ATLANTA, GA (Dec. 13, 1999) -- This past week, I met with Scientific-Atlanta's (NYSE: SFA) Wallace G. Haislip, senior vice president of finance, and Robert S. Meyers, vice president of investor relations. We spent about an hour discussing past earnings and future prospects. My first visit to Scientific-Atlanta was very informative as far as the possibilities for cable to expand Internet access. This visit was enlightening as to the possibilities for future growth of this industry.

When I studied revenue growth at the company, my first concern was that increases in the past few years have been rather low. For example, revenue growth was only 5.3% the past year, and 5.9% (annualized) over the past three years. The reason for this was a recent decline in revenue from overseas operations. It appears that the overseas markets are starting to rebound, though, and we can see some improvement already in the past quarter's numbers.

The most interesting aspect of the meeting was our discussion of future growth possibilities. Checking on the statistics from the National Cable Television Association, 1.4 million homes are served by digital cable right now. By 2005, they expect digital cable will reach 35.1 million homes. That's an annualized increase of 156%. Significant buildup in infrastructure is needed to get both the digital transmission and the reverse return path. This confirms what Mr. Haislip talked about regarding projected industry growth.

Right now, the leaders in the cable analog world are General Instrument (NYSE: GIC) (with a 60% market share) and Scientific-Atlanta (30% market share). Mr. Haislip feels that Scientific-Atlanta has a good chance of increasing its market share in the digital area because the company has gone to full interactive transmission from the start. Their largest client, Time Warner Cable, wanted full interactivity immediately. General Instrument first provided digital broadcasting at the request of its major customer. However, with the acquisition of TCI by AT&T (NYSE: T), everybody is in agreement with full interactivity now, according to Mr. Haislip. He concedes that General Instrument did beat out Scientific-Atlanta in going digital.

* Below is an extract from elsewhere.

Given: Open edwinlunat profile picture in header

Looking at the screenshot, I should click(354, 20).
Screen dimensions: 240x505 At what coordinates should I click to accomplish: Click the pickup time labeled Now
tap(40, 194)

However, Scientific-Atlanta has full interactivity in its products, and Haislip feels that gives the company an advantage over General Instrument.

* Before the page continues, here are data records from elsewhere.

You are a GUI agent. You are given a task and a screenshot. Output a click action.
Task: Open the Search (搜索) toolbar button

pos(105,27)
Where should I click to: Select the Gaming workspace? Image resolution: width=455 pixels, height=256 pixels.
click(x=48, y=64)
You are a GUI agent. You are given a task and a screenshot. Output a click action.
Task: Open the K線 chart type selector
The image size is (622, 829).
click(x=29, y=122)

Continuing our discussion of future growth, Mr. Haislip said that he believes digital systems will begin to see significant growth in Europe, South America, and Asia in the next year or two. Until now, he says, there has been little movement in those markets, but in the future there will be a great amount of growth. This is interesting since we are looking at the possibility of significant growth already in the United States.

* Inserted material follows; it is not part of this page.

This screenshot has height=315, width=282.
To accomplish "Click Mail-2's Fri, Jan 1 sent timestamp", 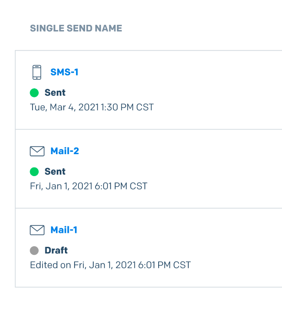I will coord(89,186).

A few other items came up in the discussion that were of interest. First, we discussed the branding issue. Motorola (NYSE:MOT) is acquiring General Instrument, and I asked Mr. Haislip if he thought the Motorola brand will help his competitor in the future retail market for set-top boxes. Mr. Haislip feels that it will be a number of years still before we see retail sales of the set-tops, so this is not such an important issue. One item he mentioned was the high market cap that was awarded to General Instrument through the Motorola acquisition. General Instrument now carries a P/E of 93; Scientific-Atlanta has a P/E of 42. Mr. Haislip feels there is a great amount of unrealized value in Scientific-Atlanta's stock right now.

I also talked to Mr. Haislip about the competition cable companies are seeing from the companies providing direct satellite transmission to television sets. He felt that the competition from the satellite transmission companies will help Scientific-Atlanta since they cannot yet provide the two-way service that digital cable can. The competition will give cable companies incentive to upgrade their networks to interactive digital, increasing business for Scientific-Atlanta.

I've drawn a couple of conclusions from my visits to Scientific-Atlanta, and also from speaking to a neighbor who works for them (gather intelligence on companies wherever you can). First, the growth in cable is there -- not because people want to watch more TV, but because Internet access is driving the growth, along with the interactivity. Second, if General Instrument had a direct investment plan, and were not acquired by Motorola, I would choose them over Scientific-Atlanta. Sorry, but I like to go with the # 1 guy. However, that isn't the case. Those are two big "ifs" that aren't.

We will soon only have one pure play available to us in the digital cable business, and that is Scientific-Atlanta. It will be the only company that we can invest in through a traditional direct investment plan to get the full benefit of what may be phenomenal growth in cable. Finally, I am of the opinion that Scientific-Atlanta is one of the few companies that will benefit from the huge growth that we will see in the Internet that isn't affected by what I believe is a speculative mania of many of the dotcoms.